Hardware Requirements

Component Minimum Recommended
GPU RTX 3090 (24GB) 2× A100 (80GB)
RAM 32GB 64GB
Storage 50GB 100GB
CUDA 11.8+ 12.1+

Step 1: Clone the Repository

# Clone with submodules — RoboVerse is a submodule, don't skip this flag
git clone --recurse-submodules [email protected]:NVlabs/vla0.git
cd vla0

The --recurse-submodules flag is mandatory. VLA-0 uses RoboVerse as a git submodule for the dataset loading pipeline.

Step 2: Create the Environment

conda create -n vla0 python=3.10 -y
conda activate vla0

# Install lerobot with LIBERO extras
pip install -e "libs/lerobot[libero]"

# Install the vla0 package
pip install -e .

Step 3: Download the LIBERO Dataset

LIBERO is available on HuggingFace Hub through lerobot:

# Download all 4 LIBERO suites (~20GB total)
python scripts/download_libero.py --all

# Or download individual suites
python scripts/download_libero.py --suite spatial
python scripts/download_libero.py --suite object
python scripts/download_libero.py --suite goal
python scripts/download_libero.py --suite long

Step 4: Verify Setup

python scripts/verify_setup.py

Training Configuration

VLA-0 uses YAML-based configuration. Create configs/my_vla0.yaml:

MODEL:
  name: "Qwen/Qwen2.5-VL-3B-Instruct"  # HuggingFace model ID
  freeze_vision_encoder: false            # Fine-tune end-to-end

TRAINING:
  batch_size: 8                  # Adjust for your VRAM
  learning_rate: 2.0e-5
  num_epochs: 50
  warmup_ratio: 0.05
  weight_decay: 0.01
  fp16: true                     # Mixed precision
  gradient_checkpointing: true   # Required for 24GB GPUs

ACTION:
  chunk_size: 16                 # Predict 16 actions per inference step
  action_bins: 1000              # Normalize actions to [0, 1000]
  ensemble_k: 5                  # Average 5 overlapping chunks

DATALOADER:
  ROBOVERSE:
    cfg_path: "libs/RoboVerse/roboverse/configs/img_libero_aug.yaml"
    num_workers: 4

LOGGING:
  output_dir: "checkpoints/my_vla0"
  save_every_n_epochs: 5
  eval_every_n_epochs: 10

Key hyperparameter notes:

  • action_bins: 1000 — integer range for action normalization. Increase to 10000 for higher precision; decrease to 256 for faster inference.
  • chunk_size: 16 — number of future actions per prediction. Increase for long-horizon tasks.
  • ensemble_k: 5 — number of overlapping predictions to average.
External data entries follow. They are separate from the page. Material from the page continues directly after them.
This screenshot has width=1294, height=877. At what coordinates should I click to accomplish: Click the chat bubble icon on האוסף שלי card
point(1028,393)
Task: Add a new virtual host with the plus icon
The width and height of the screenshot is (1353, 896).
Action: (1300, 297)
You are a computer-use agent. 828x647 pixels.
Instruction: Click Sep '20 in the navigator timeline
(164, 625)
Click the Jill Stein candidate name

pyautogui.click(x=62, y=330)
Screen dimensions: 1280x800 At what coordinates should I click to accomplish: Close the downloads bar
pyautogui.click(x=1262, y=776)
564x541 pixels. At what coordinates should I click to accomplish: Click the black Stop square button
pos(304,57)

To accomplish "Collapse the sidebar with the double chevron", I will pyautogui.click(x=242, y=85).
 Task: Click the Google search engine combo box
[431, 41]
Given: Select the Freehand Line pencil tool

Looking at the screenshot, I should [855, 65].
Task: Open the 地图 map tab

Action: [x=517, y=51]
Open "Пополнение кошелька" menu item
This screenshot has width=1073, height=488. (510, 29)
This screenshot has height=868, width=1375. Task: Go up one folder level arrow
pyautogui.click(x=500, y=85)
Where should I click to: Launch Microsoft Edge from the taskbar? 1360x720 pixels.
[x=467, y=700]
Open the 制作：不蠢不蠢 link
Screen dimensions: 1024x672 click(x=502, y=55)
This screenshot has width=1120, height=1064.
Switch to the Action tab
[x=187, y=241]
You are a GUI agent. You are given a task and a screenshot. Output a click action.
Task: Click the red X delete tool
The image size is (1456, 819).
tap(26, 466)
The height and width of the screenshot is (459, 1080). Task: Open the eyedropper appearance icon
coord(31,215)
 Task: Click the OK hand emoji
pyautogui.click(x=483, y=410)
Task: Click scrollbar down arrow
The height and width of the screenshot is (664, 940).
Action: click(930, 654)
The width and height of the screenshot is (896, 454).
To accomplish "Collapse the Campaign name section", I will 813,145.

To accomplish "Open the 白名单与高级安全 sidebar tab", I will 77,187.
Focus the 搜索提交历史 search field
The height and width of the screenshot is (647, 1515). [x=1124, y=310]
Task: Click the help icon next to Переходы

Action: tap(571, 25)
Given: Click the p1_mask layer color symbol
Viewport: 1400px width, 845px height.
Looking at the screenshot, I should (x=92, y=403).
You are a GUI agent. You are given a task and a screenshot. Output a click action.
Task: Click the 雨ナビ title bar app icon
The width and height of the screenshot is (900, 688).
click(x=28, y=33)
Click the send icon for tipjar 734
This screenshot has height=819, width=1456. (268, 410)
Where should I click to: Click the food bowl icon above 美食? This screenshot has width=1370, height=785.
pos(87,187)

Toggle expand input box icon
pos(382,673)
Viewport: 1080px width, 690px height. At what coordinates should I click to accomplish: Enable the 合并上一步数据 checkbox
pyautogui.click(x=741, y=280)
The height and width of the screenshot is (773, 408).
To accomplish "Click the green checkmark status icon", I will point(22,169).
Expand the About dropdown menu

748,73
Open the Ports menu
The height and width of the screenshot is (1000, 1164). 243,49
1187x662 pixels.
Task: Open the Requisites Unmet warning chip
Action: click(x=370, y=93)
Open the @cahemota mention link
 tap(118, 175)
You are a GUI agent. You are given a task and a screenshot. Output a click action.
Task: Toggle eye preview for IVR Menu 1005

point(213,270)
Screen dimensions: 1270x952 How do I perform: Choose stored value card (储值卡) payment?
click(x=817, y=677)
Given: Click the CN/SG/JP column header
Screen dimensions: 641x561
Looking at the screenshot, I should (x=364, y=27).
Set to 1 to disable ensembling (faster inference, less stable).
  • gradient_checkpointing: true — required to fit the 3B model on a 24GB RTX 3090.

Running Training

# Train on all 4 LIBERO suites
python train.py --config configs/my_vla0.yaml

# Train on a single suite (faster iteration)
python train.py --config configs/my_vla0.yaml \
    DATALOADER.ROBOVERSE.suite=spatial

# Multi-GPU with torchrun (recommended for A100s)
torchrun --nproc_per_node=4 \
    train.py --config configs/my_vla0.yaml

Estimated training times:

Hardware Dataset Time
1× RTX 3090 LIBERO-Spatial ~8 hours
1× A100 80GB All LIBERO ~6 hours
4× A100 80GB All LIBERO ~2 hours

Monitor training:

# TensorBoard
tensorboard --logdir checkpoints/my_vla0/logs --port 6006

# Weights & Biases
wandb login
python train.py --config configs/my_vla0.yaml LOGGING.wandb=true

Evaluation on LIBERO

After training, run the LIBERO evaluator:

# Evaluate all 4 suites, 50 episodes per task
python eval_libero.py \
    --checkpoint checkpoints/my_vla0/best.pt \
    --suite all \
    --num_episodes 50 \
    --render  # Optional: render the simulation

# Quick check — 1 suite, 10 episodes
python eval_libero.py \
    --checkpoint checkpoints/my_vla0/best.pt \
    --suite spatial \
    --num_episodes 10

Example output:

LIBERO-Spatial:  Success 46/50 = 92.0%
LIBERO-Object:   Success 48/50 = 96.0%
LIBERO-Goal:     Success 44/50 = 88.0%
LIBERO-Long:     Success 49/50 = 98.0%
Average:         Success 187/200 = 93.5%

Real Robot Inference

Integrating VLA-0 into a real robot control loop:

import torch
import numpy as np
from vla0 import VLA0

# Load trained model
model = VLA0.from_pretrained(
    "checkpoints/my_vla0/best.pt",
    device="cuda"
)
model.eval()

# Control loop
instruction = "Stack the red block on the blue block"
chunk_buffer = []  # Buffer for temporal ensembling

for timestep in range(max_steps):
    # Get camera image
    image = robot.get_camera_image()  # numpy (H, W, 3)
    
    # Predict new action chunk
    with torch.no_grad():
        action_chunk = model.predict(
            image=image,
            instruction=instruction,
            chunk_size=16
        )  # shape: (16, action_dim)
    
    # Temporal ensembling
    chunk_buffer.append(action_chunk)
    current_action = model.ensemble_actions(chunk_buffer, k=5)
    
    # Send to robot
    robot.execute_action(current_action)
    
    if robot.is_task_complete():
        break

Robot arm executing a real manipulation task VLA-0 transfers to real hardware and outperforms SmolVLA — a model pretrained on large-scale real robot data

Important deployment notes:

  • Camera images must be resized to the resolution used during training (typically 224×224 or 336×336).
  • Action space must use the same normalization statistics (min/max) as the training data.
  • With chunk_size=16 and a 10Hz robot, you only need inference once every 1.6 seconds — a manageable compute budget even on edge hardware.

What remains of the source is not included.